Turkey has been receiving much attention after closing more than 130 media outlets back in July of 2016. According to Reuters, “A state of emergency was declared following a failed military coup, stirring concern among Western allies and rights groups about deteriorating press freedoms.”
Now members of newspapers like pro-Kurdish ‘Ozgur Gundem’ and the ‘Zaman’ newspaper, are awaiting long term or life sentencing for having relations with terrorist organizations and posing threat to national unity. Reuters also states that “In the indictment...life imprisonment and jail sentences of up to 17-1/2 years were sought for the nine suspects recently arrested".
Turkish President Recep Tayyip Erdogan has indicated that Fethullah Gulen who works for the Zaman newspaper, is suspected to be one of the organizers of the coup against the government. Since his arrest, the government has taken over the Zaman newspaper which is now strongly pro- Erdogan.
NPR confirms that One of Turkey's oldest and most-respected newspapers, the ‘Cumhuriyet’ have also been targeted by prosecutors. “In May, the paper's former editor-in-chief was sentenced to five years in jail for espionage after he published evidence of Turkish intelligence trucks delivering weapons into Syria.”

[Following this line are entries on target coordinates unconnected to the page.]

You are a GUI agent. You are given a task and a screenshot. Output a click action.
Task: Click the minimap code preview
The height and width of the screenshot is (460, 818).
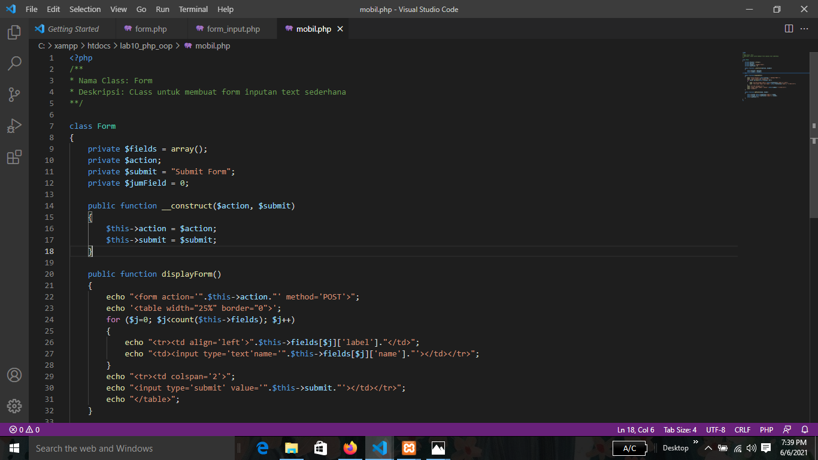tap(772, 78)
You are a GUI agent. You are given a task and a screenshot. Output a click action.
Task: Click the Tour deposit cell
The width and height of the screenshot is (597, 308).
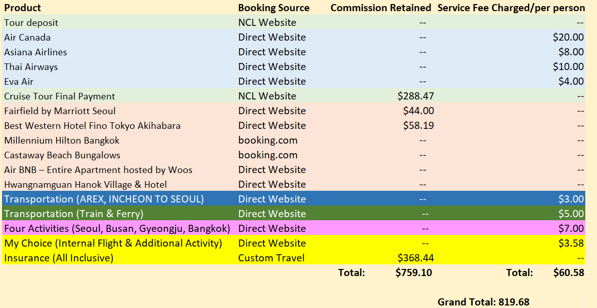pyautogui.click(x=31, y=22)
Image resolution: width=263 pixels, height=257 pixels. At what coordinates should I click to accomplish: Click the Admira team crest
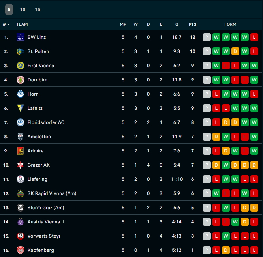coord(21,151)
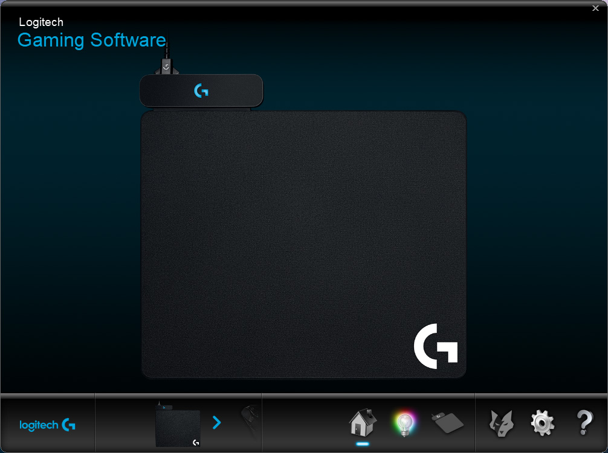The height and width of the screenshot is (453, 608).
Task: Click the center of the mousepad surface
Action: (x=303, y=245)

Prize winning novelist Asli Erdogan who is reportedly not related to President Recep Tayyip Erdogan, was one of the many accused of spreading propaganda of the militant Kurdistan Workers Party (PKK), as reported in Reuters.
The Guardian also mentions, “The Turkish government has used a state of emergency law to order the closure of at least 131 newspapers, television and radio stations, publishers and news agencies.
The BBC reports “Three news agencies, 16 TV channels, 23 radio stations, 45 papers, 15 magazines and 29 publishers will be shut”. With down of these media outlets and multiple arrest made, Turkey has now reclaimed its place as the world’s leading jailer of journalists.